The reason this matters isn't just convenience. Pre-engineered systems compress the install window, which is where labour cost lives. On a four bed two storey extension, that compression is the difference between a one week heating package and a three week heating package.
Living With It
The upstairs is, in Emma's words, a blank canvas. Colour will come. The walls are calm whites. The bedrooms look out into the trees. Nothing on the walls. Nothing under the windows. The eye is allowed to land where it lands, rather than being constantly drawn to a metal box on every external wall.
“It's just really nice just living with it. Quite tranquil with the gorgeous views outside. The bedrooms are very calming. ThermaSkirt definitely the way forward, just in every way. Aesthetically you don't even notice it. It's brilliant.”
That last bit is the highest praise a heating product can get from a homeowner.

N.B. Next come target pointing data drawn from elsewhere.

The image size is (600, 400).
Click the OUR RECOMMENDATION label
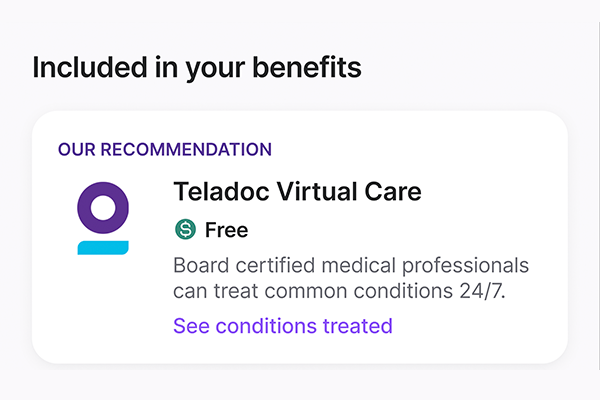[x=164, y=150]
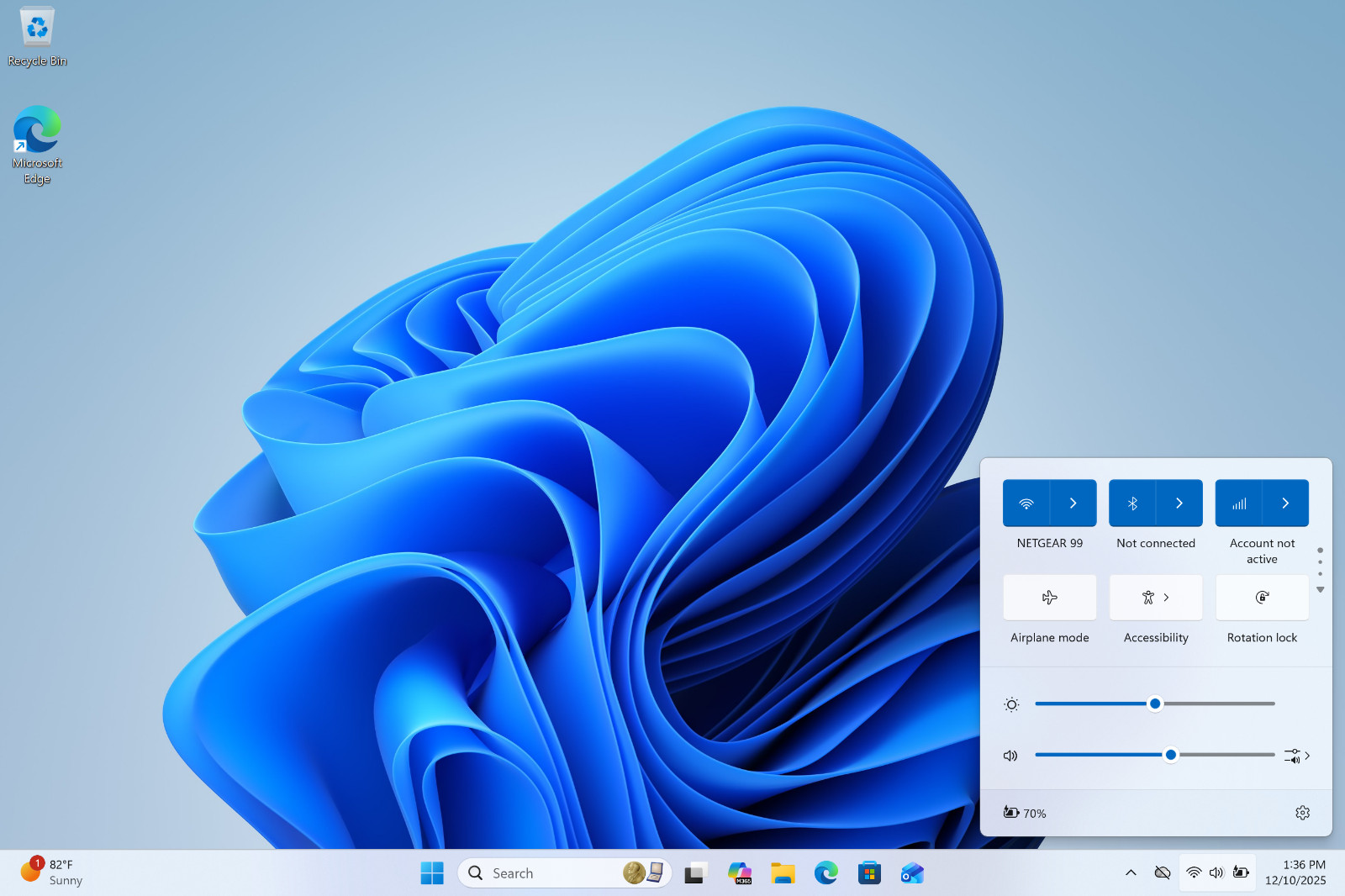Open all settings gear icon
The width and height of the screenshot is (1345, 896).
click(x=1302, y=813)
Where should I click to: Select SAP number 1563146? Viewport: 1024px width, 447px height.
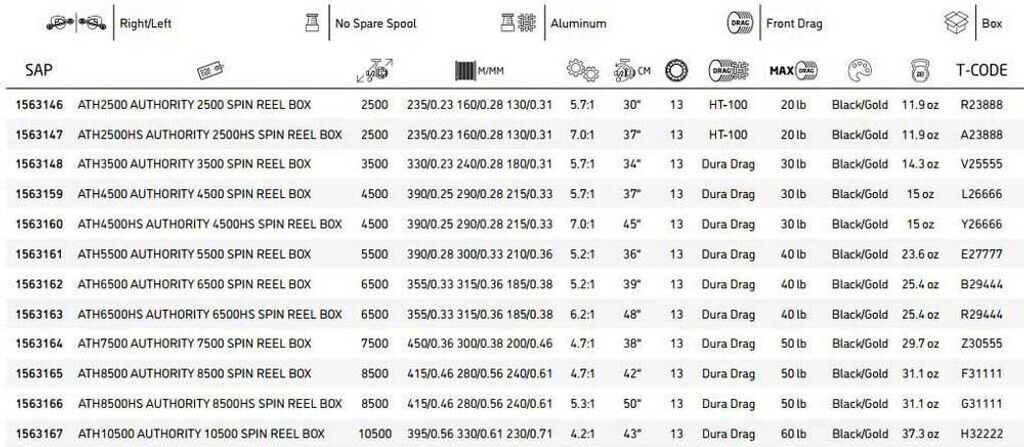[39, 104]
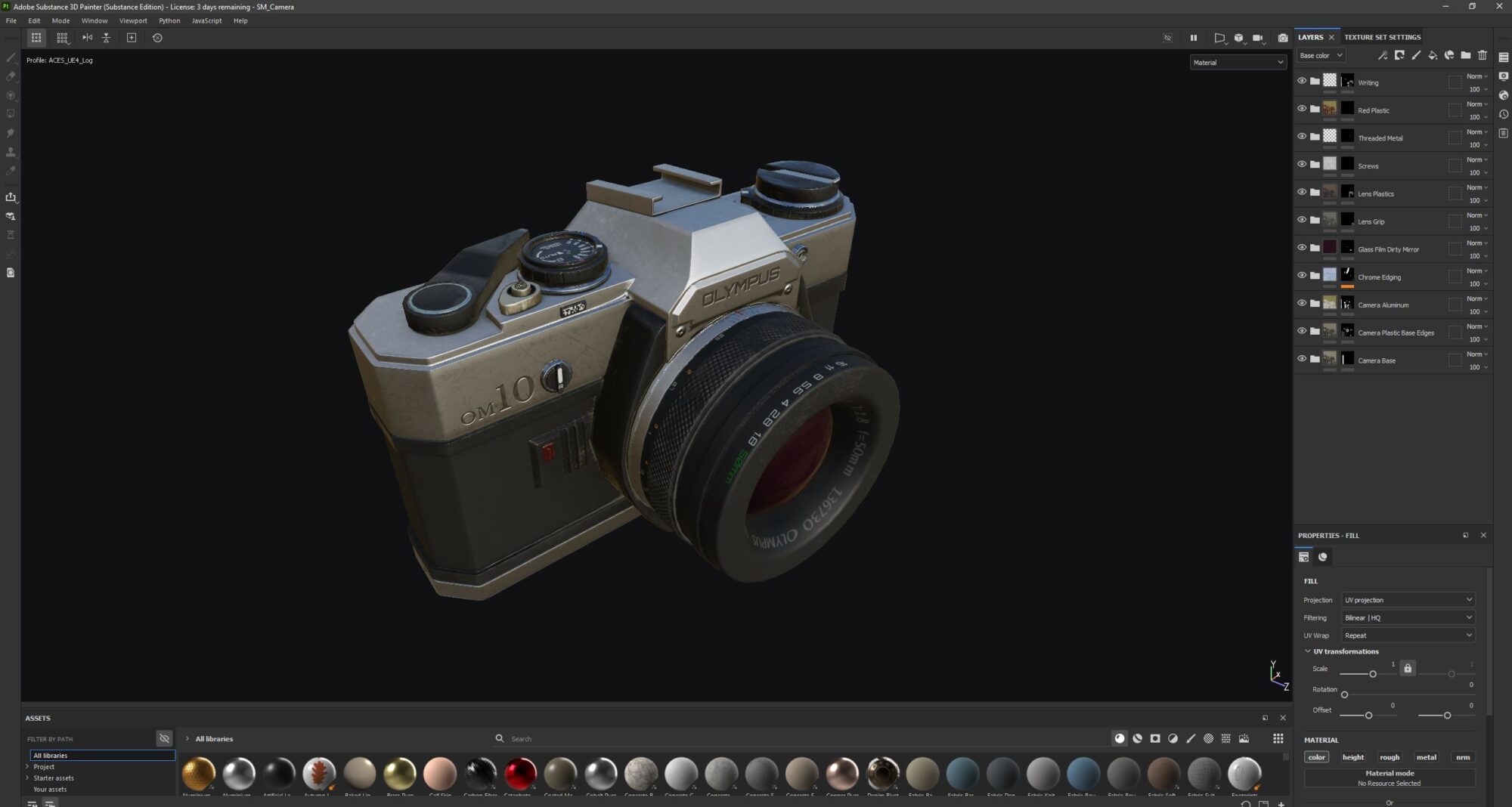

You don't even notice it.
For 60 years, the heating industry has asked homeowners to design their houses around its products. ThermaSkirt is one of the few products that lets the house come first.
The Wider Pattern
Emma and Dan are not a hypothetical case study. They're a Cheshire family who did what almost every Cheshire family doing a renovation in 2026 is trying to do. Make the house more efficient. Get the heating right. Keep the bills survivable. Don't lock out the future.
What they ended up with is a 1970s bungalow that no longer looks or feels like a 1970s bungalow. Underfloor heating downstairs. ThermaSkirt upstairs. Towel rails in the wet rooms. A boiler today. A heat pump tomorrow, if and when they want one.
It's not the version that exists in glossy magazines. It's the version that exists.
And increasingly, it's the version that works.